Designed by Fabiano Ravaglia, Liebert Rodrigues, Vinícius Philot, Fernanda Marx, Tiago Mendonça, and Karen Novaes, the DAF: Designing for Adaptable Futures competition proposal focuses on expansion and flexibility to create a new way of thinking about Brazilian social housing. Based on practices developed by the low-income residents of the social housings of Rio, the team objective is to formulate a set of strategies that could enable and encourage the expansion of housing but in a neatly way. By taking advantage of the existing structure and implantation and inside the constructive knowledge of the population, this will allow the enlargement when it suits them. More images and architects’ description after the break.
Built in the late 19th century, the first favela of Rio de Janeiro emerged and reproduced as a poor housing model of Brazilian cities until nowadays. The expansion of these informal agglomerations for low-income people began in central areas close to work place, reaching the urban limits. In mid-20th century, Brazilian government adopted a policy of favelas “clearance” in valued areas of Rio de Janeiro, moving the residents to news housing estates on the outskirts of the city.
These static units were clearly built in order to keep its inhabitants far from the main urban centers, many times isolating them over urban limits. These buildings were meant to be a final model for housing issues all over the country, a symbol of how favelas can be cleared with strategic housing. However, the model fails in every single way. People will keep building home attachments on their own: it’s not something that can be stopped by static housing. It’s more than an habit, it’s a cultural need deeply rooted into their heads.
Case Study: PAC Manguinhos
The team concentrated the study of viability for expansions in social housings built by the project PAC-Manguinhos, in Rio de Janeiro. Released in 2008 by the federal government, the program proposes advances of urban work for the region that includes health, education, entertainment, transport and habitation areas. Manguinhos social housing units received people from favelas nearby, with the promise of better living conditions. However, several complaints about the size of the units and the precariousness of the built execution did not take long time to appear in the media. It didn’t take long for newspapers to be blown with pictures of hand-made transformations in Manguinho’s units. These mutations show exactly how inhabitants’ needs were never considered.
Overall renovation takes basic questions as security to another level, increasing life quality and improving everyone’s lives. Terrace expansions are also used for clean energy generation, making another step into the community’s sustainability. New terraces also issue water collection and treatment systems, utilizing it again through the building. They’re also a big laundry place, concentrating functions that can’t exist in the housing units of Manguinhos because of their small area. The intention of this work is to recognize the legitimacy of usual favela interventions and propose to rationalize these expansions in terms of construction and ensure to the residents a better living condition regarding to natural lighting and ventilation of the additions made.

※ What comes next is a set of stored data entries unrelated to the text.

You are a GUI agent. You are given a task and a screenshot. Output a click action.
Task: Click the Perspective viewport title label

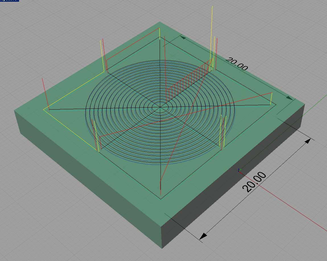(9, 1)
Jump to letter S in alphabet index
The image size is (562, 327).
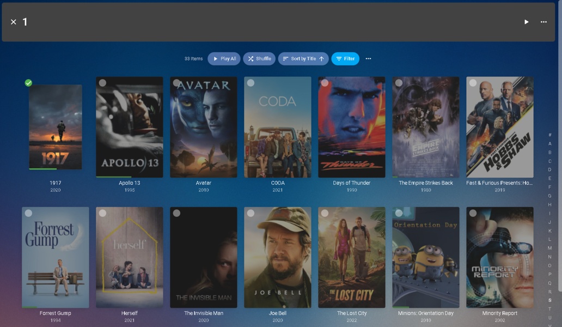(x=549, y=300)
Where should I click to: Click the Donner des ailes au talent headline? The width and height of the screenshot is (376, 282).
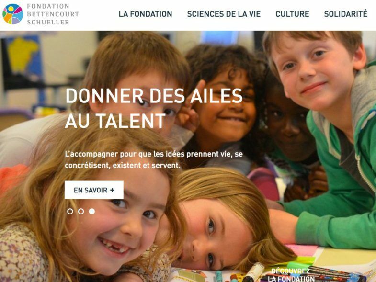click(x=154, y=108)
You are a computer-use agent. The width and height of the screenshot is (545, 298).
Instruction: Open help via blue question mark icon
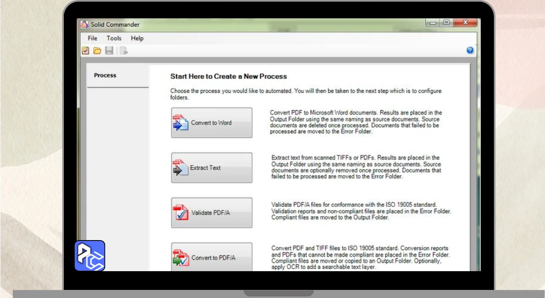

Our intervention aims to present a range of possibilities for expansion to meet those needs which corresponds to a flexible use of the space that is characteristic of favelas. As self construction is technically stopped, there’s a more accurate use of construction material and workforce, and consequently a greener use of city infrastructure – since nowadays there’s no way of planning this organic growth and everyone end up paying for it, both in money and life quality. Rationalizing inputs is one of the biggest anchors of sustainable growth, and we could be one step ahead of it just by implementing this new expansion model.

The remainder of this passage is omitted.